To help lower the cases, Inslee announced the following restrictions:
- Masks are required at all times when students are outside of their sleeping rooms.
- No more than two people per sleeping room – no congregate sleeping porches.
- Limited visitation to five people outside of the house at one time (must be masked and physically distanced).
- Only one visitor is allowed in a dorm/sleeping room (must be masked and physically distanced).
- Only five people or visitors at one time in one place – no Apple Cup watching with more than five people (must be masked and physically distanced).
- Colleges must provide isolation and quarantine facilities to Greek system houses, off-campus congregate houses, students living in dorms and personnel if they don’t have a place to go.
- For institutions without residential facilities, develop a plan with the relevant local health jurisdiction to address the isolation and/or quarantine needs among any of their staff and students who are unable to isolate or quarantine in their usual residence.

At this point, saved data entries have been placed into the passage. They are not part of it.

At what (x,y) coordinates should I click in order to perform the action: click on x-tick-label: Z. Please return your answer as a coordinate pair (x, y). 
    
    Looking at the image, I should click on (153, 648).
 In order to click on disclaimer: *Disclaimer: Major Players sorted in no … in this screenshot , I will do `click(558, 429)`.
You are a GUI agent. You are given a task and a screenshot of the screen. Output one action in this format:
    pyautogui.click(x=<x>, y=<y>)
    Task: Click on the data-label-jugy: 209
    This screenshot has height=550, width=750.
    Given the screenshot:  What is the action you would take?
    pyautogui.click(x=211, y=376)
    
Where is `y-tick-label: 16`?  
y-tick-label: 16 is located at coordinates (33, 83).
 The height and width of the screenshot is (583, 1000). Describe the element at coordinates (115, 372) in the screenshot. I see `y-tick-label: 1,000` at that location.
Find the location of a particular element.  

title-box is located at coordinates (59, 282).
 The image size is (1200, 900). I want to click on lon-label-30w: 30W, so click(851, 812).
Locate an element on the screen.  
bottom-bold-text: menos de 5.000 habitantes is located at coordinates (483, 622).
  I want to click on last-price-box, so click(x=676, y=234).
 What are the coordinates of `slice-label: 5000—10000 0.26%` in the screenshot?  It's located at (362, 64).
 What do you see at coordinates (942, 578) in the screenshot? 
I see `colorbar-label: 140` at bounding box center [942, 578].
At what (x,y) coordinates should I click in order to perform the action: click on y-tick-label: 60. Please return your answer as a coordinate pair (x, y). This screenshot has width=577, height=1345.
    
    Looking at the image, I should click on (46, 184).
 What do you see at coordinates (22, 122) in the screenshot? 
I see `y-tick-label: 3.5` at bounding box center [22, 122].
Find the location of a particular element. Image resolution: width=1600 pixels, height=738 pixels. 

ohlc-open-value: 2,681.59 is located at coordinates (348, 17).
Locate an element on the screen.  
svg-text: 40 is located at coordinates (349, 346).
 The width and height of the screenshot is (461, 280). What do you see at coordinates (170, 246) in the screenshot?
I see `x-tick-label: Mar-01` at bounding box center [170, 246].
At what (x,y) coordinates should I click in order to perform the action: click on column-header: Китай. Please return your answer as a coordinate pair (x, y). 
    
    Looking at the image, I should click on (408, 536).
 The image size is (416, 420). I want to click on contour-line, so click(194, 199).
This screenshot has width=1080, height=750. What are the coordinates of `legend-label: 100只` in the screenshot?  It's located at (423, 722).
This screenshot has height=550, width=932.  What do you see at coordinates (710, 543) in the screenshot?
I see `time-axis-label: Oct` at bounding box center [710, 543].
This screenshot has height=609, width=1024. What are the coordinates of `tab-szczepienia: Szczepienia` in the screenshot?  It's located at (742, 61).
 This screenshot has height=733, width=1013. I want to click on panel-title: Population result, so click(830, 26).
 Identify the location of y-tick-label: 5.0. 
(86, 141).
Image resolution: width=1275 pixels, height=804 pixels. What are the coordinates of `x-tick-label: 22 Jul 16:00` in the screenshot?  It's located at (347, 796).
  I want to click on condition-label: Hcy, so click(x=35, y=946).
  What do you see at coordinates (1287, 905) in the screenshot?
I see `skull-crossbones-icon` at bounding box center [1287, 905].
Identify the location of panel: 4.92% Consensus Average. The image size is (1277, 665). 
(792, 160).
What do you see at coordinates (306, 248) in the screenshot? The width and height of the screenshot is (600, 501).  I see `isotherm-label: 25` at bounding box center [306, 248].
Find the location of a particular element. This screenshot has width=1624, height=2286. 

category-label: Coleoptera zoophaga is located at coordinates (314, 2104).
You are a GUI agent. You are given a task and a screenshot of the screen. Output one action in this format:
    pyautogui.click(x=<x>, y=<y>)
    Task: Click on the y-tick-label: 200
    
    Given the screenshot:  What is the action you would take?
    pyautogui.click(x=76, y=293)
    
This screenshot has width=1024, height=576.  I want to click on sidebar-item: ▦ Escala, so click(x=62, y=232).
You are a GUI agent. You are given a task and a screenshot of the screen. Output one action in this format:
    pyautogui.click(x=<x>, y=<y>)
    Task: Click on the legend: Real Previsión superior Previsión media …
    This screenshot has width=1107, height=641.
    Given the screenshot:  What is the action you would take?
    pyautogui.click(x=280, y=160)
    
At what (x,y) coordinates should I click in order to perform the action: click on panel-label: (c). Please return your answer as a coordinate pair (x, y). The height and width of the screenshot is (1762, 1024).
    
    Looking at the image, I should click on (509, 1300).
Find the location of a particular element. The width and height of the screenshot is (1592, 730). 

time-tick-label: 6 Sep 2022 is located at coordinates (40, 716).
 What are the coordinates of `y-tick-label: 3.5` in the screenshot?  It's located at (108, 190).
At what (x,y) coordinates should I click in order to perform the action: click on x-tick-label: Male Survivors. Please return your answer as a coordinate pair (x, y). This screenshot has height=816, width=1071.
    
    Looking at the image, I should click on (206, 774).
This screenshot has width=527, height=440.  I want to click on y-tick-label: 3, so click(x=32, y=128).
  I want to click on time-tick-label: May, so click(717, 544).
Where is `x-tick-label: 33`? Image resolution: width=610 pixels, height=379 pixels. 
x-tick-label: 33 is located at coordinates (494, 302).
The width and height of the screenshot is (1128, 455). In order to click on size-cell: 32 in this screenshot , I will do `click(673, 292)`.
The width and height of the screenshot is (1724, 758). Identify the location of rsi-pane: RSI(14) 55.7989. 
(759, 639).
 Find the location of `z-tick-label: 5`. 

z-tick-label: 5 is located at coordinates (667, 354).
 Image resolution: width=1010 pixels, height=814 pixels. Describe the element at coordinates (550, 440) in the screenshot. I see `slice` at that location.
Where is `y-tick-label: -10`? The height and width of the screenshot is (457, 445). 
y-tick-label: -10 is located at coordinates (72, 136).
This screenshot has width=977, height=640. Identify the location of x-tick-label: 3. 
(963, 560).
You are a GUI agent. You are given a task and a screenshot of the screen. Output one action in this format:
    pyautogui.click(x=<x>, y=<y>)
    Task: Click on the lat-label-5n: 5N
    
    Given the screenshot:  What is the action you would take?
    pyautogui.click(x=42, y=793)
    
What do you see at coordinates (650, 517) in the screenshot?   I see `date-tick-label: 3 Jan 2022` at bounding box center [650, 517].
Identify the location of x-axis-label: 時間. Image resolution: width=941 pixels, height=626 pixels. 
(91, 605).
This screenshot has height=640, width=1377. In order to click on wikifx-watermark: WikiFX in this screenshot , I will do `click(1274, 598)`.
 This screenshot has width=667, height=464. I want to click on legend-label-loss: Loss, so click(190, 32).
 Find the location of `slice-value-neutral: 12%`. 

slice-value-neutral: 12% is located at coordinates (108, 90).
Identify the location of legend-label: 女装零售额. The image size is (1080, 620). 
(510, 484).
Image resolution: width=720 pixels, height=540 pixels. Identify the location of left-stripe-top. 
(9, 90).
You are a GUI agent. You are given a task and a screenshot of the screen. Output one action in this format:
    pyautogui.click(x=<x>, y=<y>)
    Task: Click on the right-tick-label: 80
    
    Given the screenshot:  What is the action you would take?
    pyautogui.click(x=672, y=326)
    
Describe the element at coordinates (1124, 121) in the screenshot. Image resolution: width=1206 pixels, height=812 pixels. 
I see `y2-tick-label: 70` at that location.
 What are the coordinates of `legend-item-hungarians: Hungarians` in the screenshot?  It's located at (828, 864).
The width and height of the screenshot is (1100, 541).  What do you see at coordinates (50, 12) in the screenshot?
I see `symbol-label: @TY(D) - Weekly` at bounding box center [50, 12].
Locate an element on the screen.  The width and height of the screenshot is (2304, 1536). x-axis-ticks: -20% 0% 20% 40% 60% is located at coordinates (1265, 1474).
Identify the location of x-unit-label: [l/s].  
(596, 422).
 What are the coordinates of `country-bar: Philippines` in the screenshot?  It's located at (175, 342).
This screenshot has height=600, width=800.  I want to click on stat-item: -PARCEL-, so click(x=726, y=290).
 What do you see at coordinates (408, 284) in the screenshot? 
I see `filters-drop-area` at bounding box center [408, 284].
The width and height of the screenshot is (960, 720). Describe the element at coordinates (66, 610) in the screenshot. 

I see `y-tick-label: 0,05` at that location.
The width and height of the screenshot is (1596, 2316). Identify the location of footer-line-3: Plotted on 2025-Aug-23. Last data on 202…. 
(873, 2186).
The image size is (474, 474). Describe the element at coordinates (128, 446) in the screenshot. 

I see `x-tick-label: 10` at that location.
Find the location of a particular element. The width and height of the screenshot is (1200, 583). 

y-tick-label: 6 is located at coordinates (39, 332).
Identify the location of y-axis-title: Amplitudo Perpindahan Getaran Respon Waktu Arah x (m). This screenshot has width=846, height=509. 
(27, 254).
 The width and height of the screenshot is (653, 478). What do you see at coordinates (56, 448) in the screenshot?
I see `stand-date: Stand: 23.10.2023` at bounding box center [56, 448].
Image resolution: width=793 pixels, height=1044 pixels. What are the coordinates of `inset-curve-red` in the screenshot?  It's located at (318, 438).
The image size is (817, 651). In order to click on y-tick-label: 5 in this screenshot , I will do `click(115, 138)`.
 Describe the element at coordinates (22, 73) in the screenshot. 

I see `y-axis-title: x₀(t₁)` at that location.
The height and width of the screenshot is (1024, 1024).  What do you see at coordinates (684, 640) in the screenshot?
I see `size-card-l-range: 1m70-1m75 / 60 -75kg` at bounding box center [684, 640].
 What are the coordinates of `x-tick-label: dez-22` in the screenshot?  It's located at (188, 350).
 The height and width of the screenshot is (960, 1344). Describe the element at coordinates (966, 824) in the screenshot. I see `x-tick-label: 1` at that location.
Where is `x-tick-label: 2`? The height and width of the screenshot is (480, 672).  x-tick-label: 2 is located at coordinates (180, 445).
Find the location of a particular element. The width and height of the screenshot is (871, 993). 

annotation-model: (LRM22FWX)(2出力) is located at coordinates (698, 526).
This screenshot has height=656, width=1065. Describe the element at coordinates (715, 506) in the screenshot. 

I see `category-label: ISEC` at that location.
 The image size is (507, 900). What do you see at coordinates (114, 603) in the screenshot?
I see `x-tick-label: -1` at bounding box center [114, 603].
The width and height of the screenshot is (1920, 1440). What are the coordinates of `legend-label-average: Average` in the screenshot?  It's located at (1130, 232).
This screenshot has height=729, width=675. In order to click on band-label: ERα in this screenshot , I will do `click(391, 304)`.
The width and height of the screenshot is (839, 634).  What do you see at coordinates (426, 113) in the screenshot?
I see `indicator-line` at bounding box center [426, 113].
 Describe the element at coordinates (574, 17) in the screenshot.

- All meals must follow current guidance – grab and go or single tables.
- Suggestions on public safety enforcement agencies partnerships.
A COVID-19 outbreak involving students at the UW fraternities and sororities continues to grow with 242 positive cases as of Oct. 13.
The cases were spread among 17 sororities and fraternities in the 45-chapter system, which is north of the university campus in Seattle, according to the university.
WSU also saw a large spike in cases as Whitman County and Pullman. Many of these cases were contributed to large gatherings at WSU.
Washington health officials warned Tuesday the state could be entering a fall surge in the coronavirus pandemic as cases increase at “an alarming rate.”
The Washington State Department of Health (DOH) warned climbing cases, if left unchecked, could have “serious consequences” on the health care system, reopening schools and the economy.
From Sept. 25-Oct. 8, there were 100.6 new cases per 100,000 people in Washington, according to the most recent complete DOH data. This is higher than the first peak at the end of March and early April (72.4 new cases) but hasn’t reached the second peak in July (150.6 new cases).
DOH says this trend in increasing cases is likely connected to widespread disease transmission, not localized outbreaks.